Step 1: Establish Application’s Offline Identity
The application’s offline identity is defined in a file called AppManifest.xml that lives in the Properties folder of any standard Silverlight Application project. Within this file you can do a number of things, such as specify icons and other dependent packages or assemblies.
<Deployment.Parts> </Deployment.Parts> <Deployment.ApplicationIdentity> <ApplicationIdentity ShortName="Hello World!" Title="Offline Hello World!"> <ApplicationIdentity.Blurb> This application greets the world with gleeful exuberance. </ApplicationIdentity.Blurb> </ApplicationIdentity> </Deployment.ApplicationIdentity>
Step 2: Detach the application
The Application object exposes a new method called Detach to initiate the process of sending an application offline.
It’s important to make sure that you determine whether the application has already been detached because if it has then calling this method will only result in an Invalid Operation Exception. However, if it happens to be the first time the user has taken this application offline they will immediately be greeted by the prompt below asking them if they truly want to install the application onto their computer.
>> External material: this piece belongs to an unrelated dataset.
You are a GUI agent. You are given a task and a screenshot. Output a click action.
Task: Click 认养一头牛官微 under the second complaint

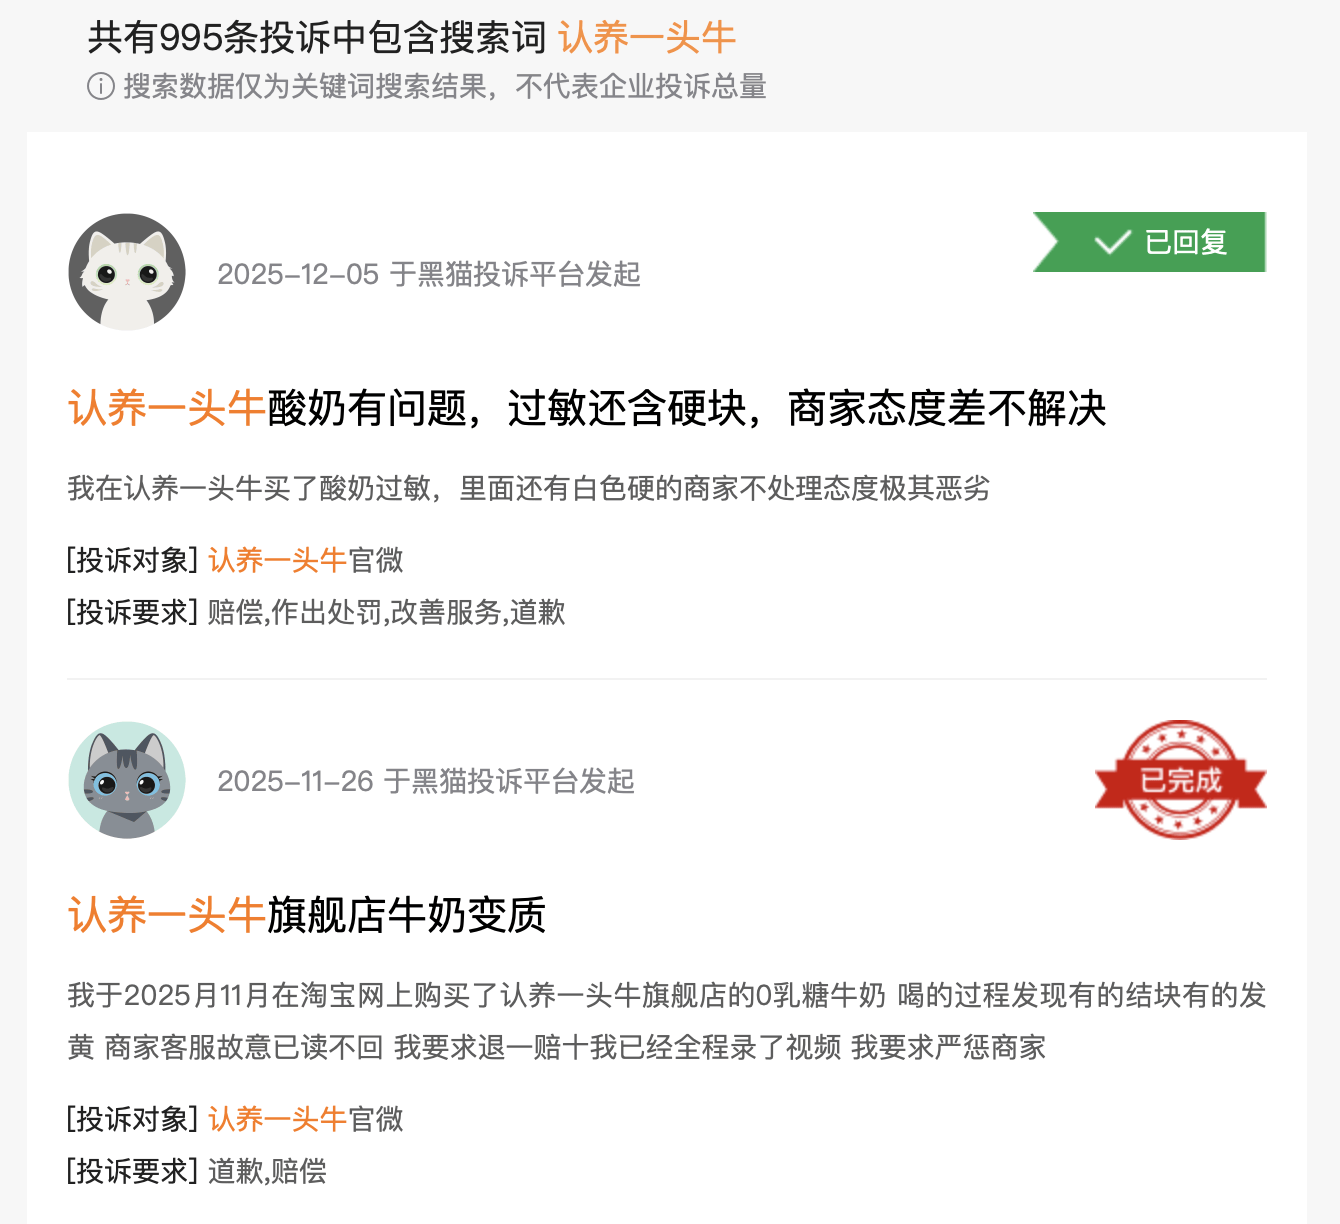tap(306, 1119)
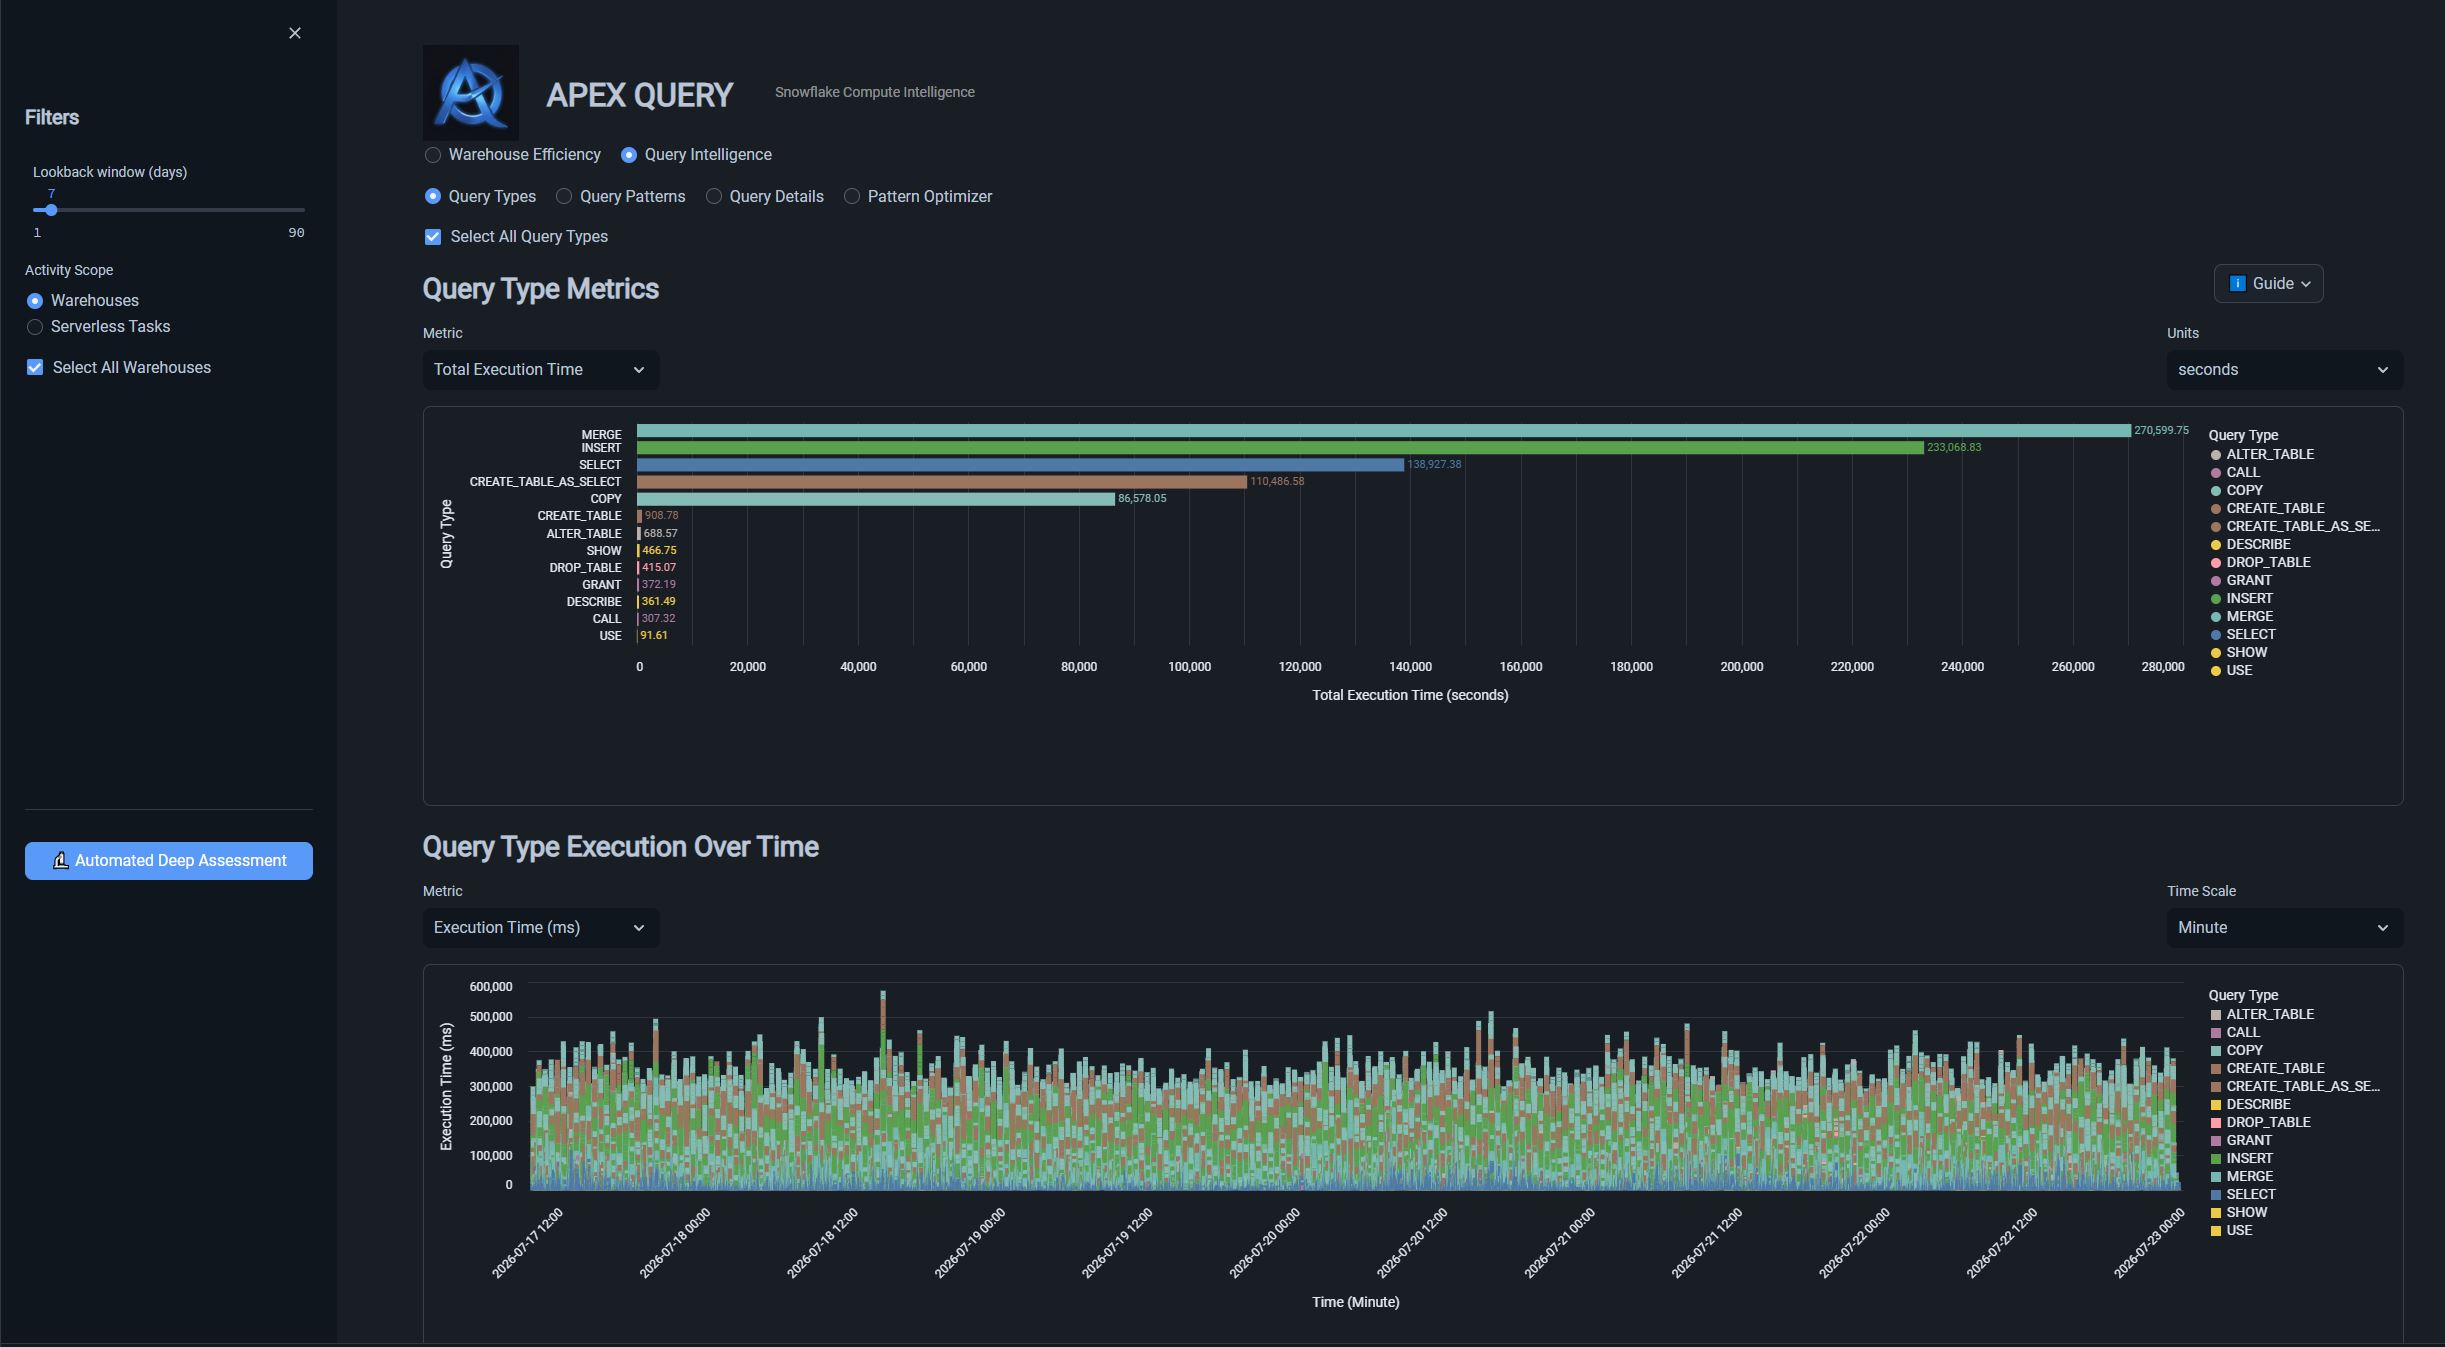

After an application has been taken offline. You can right click anywhere inside of it and select “Remove this application”.
Step 3: Handle when running offline
The Application object exposes two new properties that allow you to check whether the application has ever been detached and whether the current instance of the application is an offline version.
Execution State defaults to RunningOnline. After an application has been detached, however, it changes to Detached.
The running Offline flag is false when the user opens the application through the browser; likewise, it is true when the user opens the application from the Desktop or Start Menu short cuts that were created.
One thought on “Silverlight 3: Taking an application offline”
I think you mean, running a Silverlight application out of browser, not offline. A Silverlight application can run both online and offline and both in and out of the browser.